NanoGraf, an advanced battery material company, has announced that it has partnered with the U.S. Department of Defense to develop a longer-lasting lithium-ion battery, designed to provide U.S. military personnel with better portable power for the equipment they rely on to operate safely and effectively. Nanograf's graphene-wrapped silicon anode cells are hoped to significantly improve equipment runtime in the field.
The Department of Defense will provide NanoGraf with $1.65 million to develop silicon anode-based lithium-ion technology in a format compatible with all portable batteries, with a goal of enabling a 50-100 percent increase in runtime when compared to traditional graphite anode lithium-ion cells.
The $1.65 million grant is provided by The Small Business Innovation Research (SBIR) program, a U.S. government program whose mission is to support scientific excellence and technological innovation through investment in research in critical American priorities for a strong national economy.

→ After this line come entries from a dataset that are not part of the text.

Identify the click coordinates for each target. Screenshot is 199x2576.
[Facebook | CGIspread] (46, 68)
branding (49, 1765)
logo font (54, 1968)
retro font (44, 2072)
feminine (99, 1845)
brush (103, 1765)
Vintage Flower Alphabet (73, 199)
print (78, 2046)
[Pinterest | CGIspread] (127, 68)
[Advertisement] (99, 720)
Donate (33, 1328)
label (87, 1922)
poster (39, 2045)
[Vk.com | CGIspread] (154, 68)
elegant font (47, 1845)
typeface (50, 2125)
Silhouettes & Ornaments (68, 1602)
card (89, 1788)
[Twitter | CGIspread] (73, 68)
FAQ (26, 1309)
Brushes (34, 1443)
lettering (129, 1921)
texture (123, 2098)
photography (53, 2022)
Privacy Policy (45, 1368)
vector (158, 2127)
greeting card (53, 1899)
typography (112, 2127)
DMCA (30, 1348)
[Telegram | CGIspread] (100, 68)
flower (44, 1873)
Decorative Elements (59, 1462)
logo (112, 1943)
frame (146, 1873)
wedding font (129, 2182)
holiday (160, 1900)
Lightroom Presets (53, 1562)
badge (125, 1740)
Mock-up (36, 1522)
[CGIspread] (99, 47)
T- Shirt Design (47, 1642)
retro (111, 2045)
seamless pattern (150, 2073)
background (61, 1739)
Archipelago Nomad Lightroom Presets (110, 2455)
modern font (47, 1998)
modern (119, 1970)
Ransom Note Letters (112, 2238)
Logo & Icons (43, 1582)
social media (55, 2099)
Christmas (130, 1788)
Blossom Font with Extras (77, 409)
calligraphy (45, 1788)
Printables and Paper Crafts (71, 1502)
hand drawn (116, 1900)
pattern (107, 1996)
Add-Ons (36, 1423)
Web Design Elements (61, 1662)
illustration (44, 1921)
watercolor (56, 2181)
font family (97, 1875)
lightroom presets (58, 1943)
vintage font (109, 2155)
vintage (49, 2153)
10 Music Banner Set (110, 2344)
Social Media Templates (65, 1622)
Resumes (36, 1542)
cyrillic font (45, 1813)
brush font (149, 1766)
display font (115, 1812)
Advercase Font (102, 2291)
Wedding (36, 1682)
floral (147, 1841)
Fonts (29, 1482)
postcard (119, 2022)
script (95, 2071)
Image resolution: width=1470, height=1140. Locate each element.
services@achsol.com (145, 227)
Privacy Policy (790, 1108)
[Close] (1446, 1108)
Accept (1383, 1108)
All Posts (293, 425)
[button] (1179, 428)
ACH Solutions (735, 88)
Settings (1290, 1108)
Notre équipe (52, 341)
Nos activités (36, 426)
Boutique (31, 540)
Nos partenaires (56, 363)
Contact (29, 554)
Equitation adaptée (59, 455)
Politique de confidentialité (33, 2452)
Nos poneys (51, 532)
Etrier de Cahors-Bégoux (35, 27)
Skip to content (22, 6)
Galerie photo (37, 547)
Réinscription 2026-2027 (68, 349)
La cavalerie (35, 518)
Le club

“We’re tremendously excited by the opportunity to partner with the Department of Defense on such a mission-critical project,” said Cary Hayner, co-founder and Chief Technology Officer of NanoGraf. “Portable power is crucial when it comes to keeping U.S. soldiers safe, and we know NanoGraf brings the necessary knowledge and technology to get there.”
The $1.65 million in funding from the Department of Defense requires NanoGraf to develop a battery cell that can operate across a wide temperature range from -4° F to 131° F, and which has a shelf life of greater than two years.